Passage to read
════════

Reports of “super responders” – patients who do exceptionally well on a cancer treatment –may be driving unfounded assumptions about the effectiveness of the drugs involved, researchers caution.
“People who tell these stories should be more forthright with all relevant details and ask the toughest questions. Did the drug really do the heavy lifting?” says OHSU Knight Cancer Institute researcher Vinay Prasad, M.D., M.P.H., an assistant professor of medicine (hematology and medical oncology) in the OHSU School of Medicine.
Not every story we hear about a patient who had an exceptional response may be the result of the particular drug a patient received. It’s possible that some cases are actually patients with unusually slow-growing cancers, or disease that is broadly sensitive to many therapies, Prasad and co-author Andrae Vandross, M.D., at the University of California in Los Angeles, conclude in an article in press in the Mayo Clinic Proceedings.

════════

[Stored records]
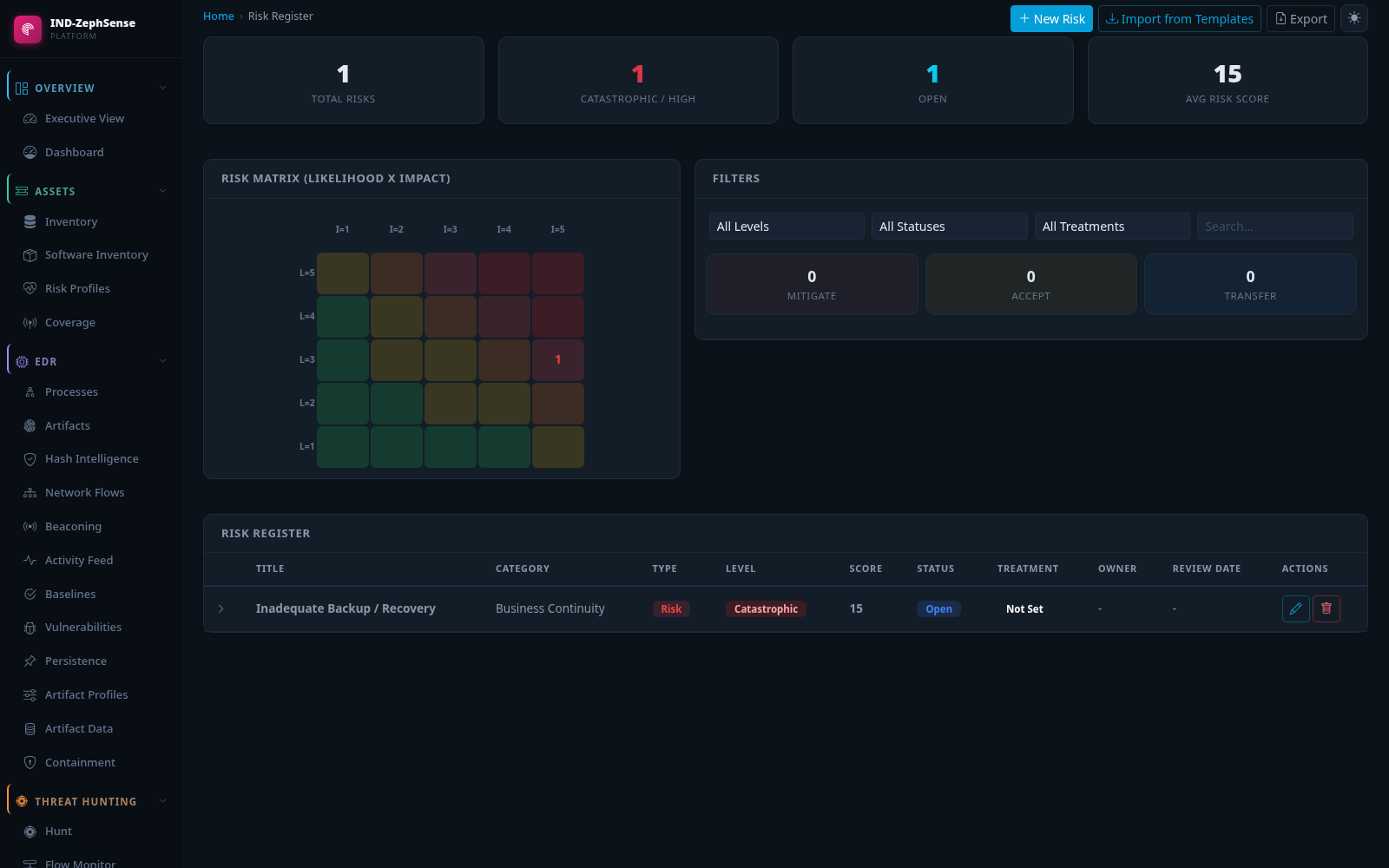The image size is (1389, 868).
Task: Click the Containment shield icon in sidebar
Action: pyautogui.click(x=30, y=763)
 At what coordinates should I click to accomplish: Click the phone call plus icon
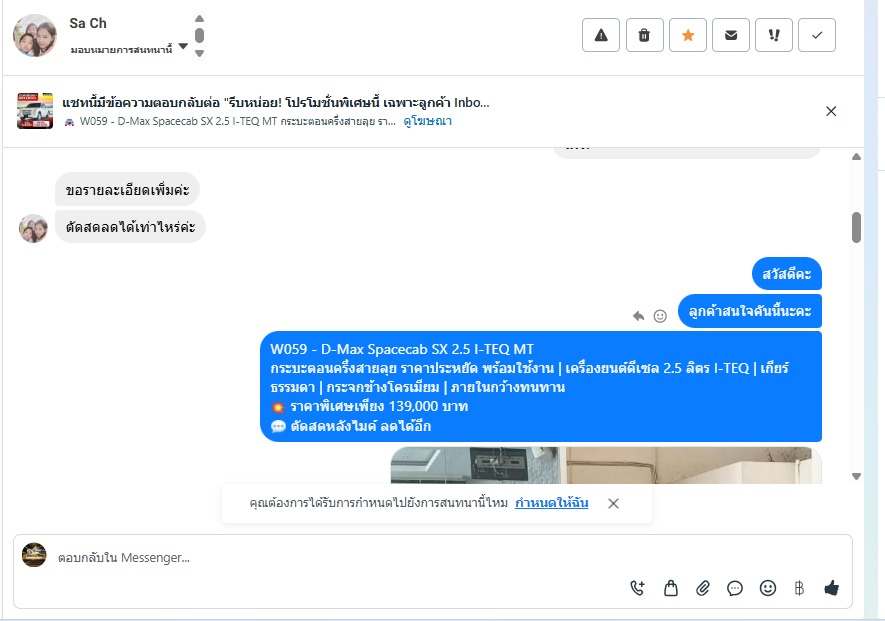[637, 588]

════════

Task item
Continue the article on cancer "super responders" from the point where it stops.

Task answer
The super responder phenomenon has spurred efforts at major cancer centers and the federal government to track down genetic changes in tumor DNA that predispose particular patients to respond to particular drugs that aren’t effective in most patients. The National Cancer Institute Exceptional Responders Initiative seeks to analyze as many as 300 super responses to drug therapy.
Although the strategy has been widely embraced, Prasad and Vandross noted a lack of rigorous analysis among cases already published in the biomedical literature. They reviewed 489 articles to identify 32 case reports of exceptional or super response to an anticancer drug therapy.
Incomplete reporting
The cases involved 19 tumor types, including five patients with metastatic kidney cancer, four with bladder cancer (urothelial carcinoma), and three with perivascular epithelioid cell tumors. Authors of case reports often omitted important facts, Prasad and Vandross found.
Six cases did not report the number of previous lines of treatment before the exceptional response. Among the 26 cases disclosing that information, 12 patients had received two or more previous lines of therapy.
This missing information is important because it helps doctors understand whether a patient is responding well to a particular drug, or whether a patient has a cancer that is simply slow-growing. “People whose cancer grows slowly, or indolently, live longer and can receive more lines of therapy,” Prasad says.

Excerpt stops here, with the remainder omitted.